Records in a dataset:
----

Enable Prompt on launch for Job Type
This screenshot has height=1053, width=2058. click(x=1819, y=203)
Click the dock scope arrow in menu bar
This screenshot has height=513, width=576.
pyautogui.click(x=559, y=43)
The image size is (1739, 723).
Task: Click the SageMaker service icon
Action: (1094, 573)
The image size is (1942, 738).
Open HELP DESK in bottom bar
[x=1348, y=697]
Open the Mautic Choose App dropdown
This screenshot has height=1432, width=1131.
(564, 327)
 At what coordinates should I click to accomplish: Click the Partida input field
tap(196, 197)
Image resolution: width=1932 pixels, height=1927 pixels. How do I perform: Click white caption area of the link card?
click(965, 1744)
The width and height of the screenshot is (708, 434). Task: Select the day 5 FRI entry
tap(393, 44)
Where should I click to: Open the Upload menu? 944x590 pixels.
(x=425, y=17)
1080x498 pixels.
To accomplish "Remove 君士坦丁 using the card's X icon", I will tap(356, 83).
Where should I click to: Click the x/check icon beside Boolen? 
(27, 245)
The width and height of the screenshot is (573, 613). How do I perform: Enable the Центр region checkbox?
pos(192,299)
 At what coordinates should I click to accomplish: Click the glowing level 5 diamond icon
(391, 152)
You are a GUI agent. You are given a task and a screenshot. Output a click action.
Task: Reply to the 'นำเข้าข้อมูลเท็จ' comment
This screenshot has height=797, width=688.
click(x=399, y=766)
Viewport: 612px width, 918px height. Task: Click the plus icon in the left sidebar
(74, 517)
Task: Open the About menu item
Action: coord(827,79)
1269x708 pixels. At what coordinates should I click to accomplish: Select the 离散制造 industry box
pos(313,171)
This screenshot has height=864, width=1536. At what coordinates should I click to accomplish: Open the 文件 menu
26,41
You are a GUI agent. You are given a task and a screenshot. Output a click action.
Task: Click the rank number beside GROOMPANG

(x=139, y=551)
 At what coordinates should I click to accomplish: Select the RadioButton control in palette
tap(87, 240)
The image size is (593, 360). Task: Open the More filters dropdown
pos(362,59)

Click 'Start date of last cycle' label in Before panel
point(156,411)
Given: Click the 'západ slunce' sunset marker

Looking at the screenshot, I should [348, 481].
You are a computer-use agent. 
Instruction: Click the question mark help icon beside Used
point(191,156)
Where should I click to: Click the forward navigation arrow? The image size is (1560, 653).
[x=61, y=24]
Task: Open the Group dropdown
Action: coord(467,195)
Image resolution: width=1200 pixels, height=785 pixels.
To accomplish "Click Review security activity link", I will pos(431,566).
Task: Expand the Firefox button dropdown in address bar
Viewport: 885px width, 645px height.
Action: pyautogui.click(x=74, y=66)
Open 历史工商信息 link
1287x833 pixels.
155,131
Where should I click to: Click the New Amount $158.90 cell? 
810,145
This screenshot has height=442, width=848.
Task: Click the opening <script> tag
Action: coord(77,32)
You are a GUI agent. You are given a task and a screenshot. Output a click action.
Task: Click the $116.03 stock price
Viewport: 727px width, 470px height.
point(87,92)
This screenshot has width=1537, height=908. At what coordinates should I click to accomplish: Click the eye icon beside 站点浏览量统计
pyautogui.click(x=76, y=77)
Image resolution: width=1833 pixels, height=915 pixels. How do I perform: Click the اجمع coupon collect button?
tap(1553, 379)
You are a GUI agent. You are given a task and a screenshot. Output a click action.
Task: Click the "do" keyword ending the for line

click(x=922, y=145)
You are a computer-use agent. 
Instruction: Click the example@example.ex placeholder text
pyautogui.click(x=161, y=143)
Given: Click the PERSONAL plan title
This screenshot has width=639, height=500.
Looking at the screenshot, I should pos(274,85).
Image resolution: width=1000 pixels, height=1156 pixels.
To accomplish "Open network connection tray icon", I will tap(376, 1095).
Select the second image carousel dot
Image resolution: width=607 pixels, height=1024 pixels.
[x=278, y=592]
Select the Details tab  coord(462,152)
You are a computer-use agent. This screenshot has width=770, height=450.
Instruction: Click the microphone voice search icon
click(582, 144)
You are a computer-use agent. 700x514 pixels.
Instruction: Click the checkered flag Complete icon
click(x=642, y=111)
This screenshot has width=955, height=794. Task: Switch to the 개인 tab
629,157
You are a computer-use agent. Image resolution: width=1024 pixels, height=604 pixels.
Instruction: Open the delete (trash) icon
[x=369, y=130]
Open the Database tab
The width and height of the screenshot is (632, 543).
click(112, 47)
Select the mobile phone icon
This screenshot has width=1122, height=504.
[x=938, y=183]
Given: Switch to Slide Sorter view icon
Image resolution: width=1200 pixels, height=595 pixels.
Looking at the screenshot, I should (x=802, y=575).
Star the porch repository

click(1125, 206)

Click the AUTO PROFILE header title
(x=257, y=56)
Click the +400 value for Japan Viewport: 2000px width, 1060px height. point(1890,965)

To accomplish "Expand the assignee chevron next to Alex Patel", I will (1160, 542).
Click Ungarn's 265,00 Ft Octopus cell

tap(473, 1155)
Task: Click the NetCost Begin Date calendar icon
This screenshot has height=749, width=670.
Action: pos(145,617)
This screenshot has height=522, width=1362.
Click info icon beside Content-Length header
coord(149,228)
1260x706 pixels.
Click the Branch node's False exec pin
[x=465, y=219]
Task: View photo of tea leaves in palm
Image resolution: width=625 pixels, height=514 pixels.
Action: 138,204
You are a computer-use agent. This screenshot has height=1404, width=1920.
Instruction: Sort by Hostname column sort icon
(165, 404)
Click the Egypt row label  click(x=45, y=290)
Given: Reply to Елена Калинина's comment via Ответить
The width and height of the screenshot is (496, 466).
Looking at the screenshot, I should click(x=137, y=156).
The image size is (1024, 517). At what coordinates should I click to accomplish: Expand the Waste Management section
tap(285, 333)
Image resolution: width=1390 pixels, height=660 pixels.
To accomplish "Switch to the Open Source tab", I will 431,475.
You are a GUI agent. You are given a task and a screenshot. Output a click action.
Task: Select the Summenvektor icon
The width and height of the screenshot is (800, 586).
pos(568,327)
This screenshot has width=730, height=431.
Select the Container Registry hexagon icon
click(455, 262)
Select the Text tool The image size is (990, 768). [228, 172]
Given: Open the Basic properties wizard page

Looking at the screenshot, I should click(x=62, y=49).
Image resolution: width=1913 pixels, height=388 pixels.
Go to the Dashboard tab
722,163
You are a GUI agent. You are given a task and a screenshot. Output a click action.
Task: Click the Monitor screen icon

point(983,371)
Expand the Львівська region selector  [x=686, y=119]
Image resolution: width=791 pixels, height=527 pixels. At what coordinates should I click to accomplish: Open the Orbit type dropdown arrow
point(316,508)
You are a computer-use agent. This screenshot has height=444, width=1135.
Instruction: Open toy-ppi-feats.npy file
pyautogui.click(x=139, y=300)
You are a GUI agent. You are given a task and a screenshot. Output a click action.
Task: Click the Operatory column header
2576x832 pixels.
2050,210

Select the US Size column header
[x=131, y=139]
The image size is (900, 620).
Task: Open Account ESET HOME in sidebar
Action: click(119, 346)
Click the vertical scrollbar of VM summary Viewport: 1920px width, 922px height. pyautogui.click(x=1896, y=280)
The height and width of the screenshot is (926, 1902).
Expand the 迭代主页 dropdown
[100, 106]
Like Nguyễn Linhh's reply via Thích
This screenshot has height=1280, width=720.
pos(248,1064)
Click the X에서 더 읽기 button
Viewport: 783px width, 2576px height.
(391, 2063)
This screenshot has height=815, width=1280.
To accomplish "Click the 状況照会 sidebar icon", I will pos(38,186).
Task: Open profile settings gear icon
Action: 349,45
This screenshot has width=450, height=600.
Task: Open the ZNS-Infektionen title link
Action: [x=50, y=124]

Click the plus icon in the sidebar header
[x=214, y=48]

----

EXERCISE OBJECTIVE:
Reproduce every line above word for word, with nothing changed.

EXERCISE RESPONSE:
Enable Prompt on launch for Job Type
This screenshot has height=1053, width=2058. click(x=1819, y=203)
Click the dock scope arrow in menu bar
This screenshot has height=513, width=576.
pyautogui.click(x=559, y=43)
The image size is (1739, 723).
Task: Click the SageMaker service icon
Action: (1094, 573)
The image size is (1942, 738).
Open HELP DESK in bottom bar
[x=1348, y=697]
Open the Mautic Choose App dropdown
This screenshot has height=1432, width=1131.
(564, 327)
 At what coordinates should I click to accomplish: Click the Partida input field
tap(196, 197)
Image resolution: width=1932 pixels, height=1927 pixels. How do I perform: Click white caption area of the link card?
click(965, 1744)
The width and height of the screenshot is (708, 434). Task: Select the day 5 FRI entry
tap(393, 44)
Where should I click to: Open the Upload menu? 944x590 pixels.
(x=425, y=17)
1080x498 pixels.
To accomplish "Remove 君士坦丁 using the card's X icon", I will tap(356, 83).
Where should I click to: Click the x/check icon beside Boolen? 
(27, 245)
The width and height of the screenshot is (573, 613). How do I perform: Enable the Центр region checkbox?
pos(192,299)
 At what coordinates should I click to accomplish: Click the glowing level 5 diamond icon
(391, 152)
You are a GUI agent. You are given a task and a screenshot. Output a click action.
Task: Reply to the 'นำเข้าข้อมูลเท็จ' comment
This screenshot has height=797, width=688.
click(x=399, y=766)
Viewport: 612px width, 918px height. Task: Click the plus icon in the left sidebar
(74, 517)
Task: Open the About menu item
Action: coord(827,79)
1269x708 pixels. At what coordinates should I click to accomplish: Select the 离散制造 industry box
pos(313,171)
This screenshot has height=864, width=1536. At what coordinates should I click to accomplish: Open the 文件 menu
26,41
You are a GUI agent. You are given a task and a screenshot. Output a click action.
Task: Click the rank number beside GROOMPANG

(x=139, y=551)
 At what coordinates should I click to accomplish: Select the RadioButton control in palette
tap(87, 240)
The image size is (593, 360). Task: Open the More filters dropdown
pos(362,59)

Click 'Start date of last cycle' label in Before panel
point(156,411)
Given: Click the 'západ slunce' sunset marker

Looking at the screenshot, I should [348, 481].
You are a computer-use agent. 
Instruction: Click the question mark help icon beside Used
point(191,156)
Where should I click to: Click the forward navigation arrow? The image size is (1560, 653).
[x=61, y=24]
Task: Open the Group dropdown
Action: coord(467,195)
Image resolution: width=1200 pixels, height=785 pixels.
To accomplish "Click Review security activity link", I will pos(431,566).
Task: Expand the Firefox button dropdown in address bar
Viewport: 885px width, 645px height.
Action: pyautogui.click(x=74, y=66)
Open 历史工商信息 link
1287x833 pixels.
155,131
Where should I click to: Click the New Amount $158.90 cell? 
810,145
This screenshot has height=442, width=848.
Task: Click the opening <script> tag
Action: coord(77,32)
You are a GUI agent. You are given a task and a screenshot. Output a click action.
Task: Click the $116.03 stock price
Viewport: 727px width, 470px height.
point(87,92)
This screenshot has width=1537, height=908. At what coordinates should I click to accomplish: Click the eye icon beside 站点浏览量统计
pyautogui.click(x=76, y=77)
Image resolution: width=1833 pixels, height=915 pixels. How do I perform: Click the اجمع coupon collect button?
tap(1553, 379)
You are a GUI agent. You are given a task and a screenshot. Output a click action.
Task: Click the "do" keyword ending the for line

click(x=922, y=145)
You are a computer-use agent. 
Instruction: Click the example@example.ex placeholder text
pyautogui.click(x=161, y=143)
Given: Click the PERSONAL plan title
This screenshot has width=639, height=500.
Looking at the screenshot, I should pos(274,85).
Image resolution: width=1000 pixels, height=1156 pixels.
To accomplish "Open network connection tray icon", I will tap(376, 1095).
Select the second image carousel dot
Image resolution: width=607 pixels, height=1024 pixels.
[x=278, y=592]
Select the Details tab  coord(462,152)
You are a computer-use agent. This screenshot has width=770, height=450.
Instruction: Click the microphone voice search icon
click(582, 144)
You are a computer-use agent. 700x514 pixels.
Instruction: Click the checkered flag Complete icon
click(x=642, y=111)
This screenshot has width=955, height=794. Task: Switch to the 개인 tab
629,157
You are a computer-use agent. Image resolution: width=1024 pixels, height=604 pixels.
Instruction: Open the delete (trash) icon
[x=369, y=130]
Open the Database tab
The width and height of the screenshot is (632, 543).
click(112, 47)
Select the mobile phone icon
This screenshot has width=1122, height=504.
[x=938, y=183]
Given: Switch to Slide Sorter view icon
Image resolution: width=1200 pixels, height=595 pixels.
Looking at the screenshot, I should (x=802, y=575).
Star the porch repository

click(1125, 206)

Click the AUTO PROFILE header title
(x=257, y=56)
Click the +400 value for Japan Viewport: 2000px width, 1060px height. point(1890,965)

To accomplish "Expand the assignee chevron next to Alex Patel", I will (1160, 542).
Click Ungarn's 265,00 Ft Octopus cell

tap(473, 1155)
Task: Click the NetCost Begin Date calendar icon
This screenshot has height=749, width=670.
Action: pos(145,617)
This screenshot has height=522, width=1362.
Click info icon beside Content-Length header
coord(149,228)
1260x706 pixels.
Click the Branch node's False exec pin
[x=465, y=219]
Task: View photo of tea leaves in palm
Image resolution: width=625 pixels, height=514 pixels.
Action: 138,204
You are a computer-use agent. This screenshot has height=1404, width=1920.
Instruction: Sort by Hostname column sort icon
(165, 404)
Click the Egypt row label  click(x=45, y=290)
Given: Reply to Елена Калинина's comment via Ответить
The width and height of the screenshot is (496, 466).
Looking at the screenshot, I should click(x=137, y=156).
The image size is (1024, 517). At what coordinates should I click to accomplish: Expand the Waste Management section
tap(285, 333)
Image resolution: width=1390 pixels, height=660 pixels.
To accomplish "Switch to the Open Source tab", I will 431,475.
You are a GUI agent. You are given a task and a screenshot. Output a click action.
Task: Select the Summenvektor icon
The width and height of the screenshot is (800, 586).
pos(568,327)
This screenshot has width=730, height=431.
Select the Container Registry hexagon icon
click(455, 262)
Select the Text tool The image size is (990, 768). [228, 172]
Given: Open the Basic properties wizard page

Looking at the screenshot, I should click(x=62, y=49).
Image resolution: width=1913 pixels, height=388 pixels.
Go to the Dashboard tab
722,163
You are a GUI agent. You are given a task and a screenshot. Output a click action.
Task: Click the Monitor screen icon

point(983,371)
Expand the Львівська region selector  [x=686, y=119]
Image resolution: width=791 pixels, height=527 pixels. At what coordinates should I click to accomplish: Open the Orbit type dropdown arrow
point(316,508)
You are a computer-use agent. This screenshot has height=444, width=1135.
Instruction: Open toy-ppi-feats.npy file
pyautogui.click(x=139, y=300)
You are a GUI agent. You are given a task and a screenshot. Output a click action.
Task: Click the Operatory column header
2576x832 pixels.
2050,210

Select the US Size column header
[x=131, y=139]
The image size is (900, 620).
Task: Open Account ESET HOME in sidebar
Action: click(119, 346)
Click the vertical scrollbar of VM summary Viewport: 1920px width, 922px height. pyautogui.click(x=1896, y=280)
The height and width of the screenshot is (926, 1902).
Expand the 迭代主页 dropdown
[100, 106]
Like Nguyễn Linhh's reply via Thích
This screenshot has height=1280, width=720.
pos(248,1064)
Click the X에서 더 읽기 button
Viewport: 783px width, 2576px height.
(391, 2063)
This screenshot has height=815, width=1280.
To accomplish "Click the 状況照会 sidebar icon", I will pos(38,186).
Task: Open profile settings gear icon
Action: 349,45
This screenshot has width=450, height=600.
Task: Open the ZNS-Infektionen title link
Action: [x=50, y=124]

Click the plus icon in the sidebar header
[x=214, y=48]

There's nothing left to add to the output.